I did find this article, though:
A Really Special Gift Bag from May 10, 2001
The American Friends of the Tel Aviv Museum of Art named JIM DINE its artist of the year; commissioned the artist ARMAN to design an award, a mezuza with Mr. Dine’s name on the base; arranged for ARNE GLIMCHER, chairman of the PaceWildenstein Gallery, to hand it to him; invited a Rainbow Room-filling crowd that included SIMON DE PURY, the new chairman of the Phillips auction house, and RONALD S. LAUDER, the cosmetics heir.
Then, the big moment. And no one could find the mezuza.
It had been in a plastic sack when last seen, prompting suspicion among the organizers that a guest who left early assumed it was a gift bag like the ones often handed out to guests leaving such events.

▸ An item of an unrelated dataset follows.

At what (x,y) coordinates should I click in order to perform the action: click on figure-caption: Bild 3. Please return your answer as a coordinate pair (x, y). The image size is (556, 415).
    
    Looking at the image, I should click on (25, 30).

And that, the organizers said yesterday, was exactly what happened.
”We found out when this person called and said, ‘What a lovely evening, what a lovely mezuza,’ ” a spokeswoman said yesterday. She would not identify the caller.
But I think it was here all the time.
We went back to the museum yesterday, this time with my father and sister. How quickly things change.
Today, we went for another walk and it felt positively balmy. Yes, gratitude is here, too.
We just finished eating dinner. The men went off to the synagogue for evening prayer time. Before dinner, I lit two yahrzeit candles on behalf of my father, one for his mother and one for his older cousin, who was like a brother to him. They share the date of their death, convenient for my father not to mourn more than he wants for both of them. While I was making dinner, and on the subject at hand, I gave him a book to read, and opened it up to the chapter that I had written about my mother and my reciting kaddish for her. I figured it was the best time to bring it up.
But of course, as I was washing my veggies for salad, I thought maybe I had written something not to complimentary about him in there and maybe I should have reviewed it beforehand. After all, it had been a few months already since I had re-read it. And so much has happened since then.
I needn’t have worried. He was very moved by the chapter. But I still wonder if it was because he was open to the experience or if it was what I had written. A bit of melancholy will stay with me for a while, I think.
So I have to search for the gratitude forcefully.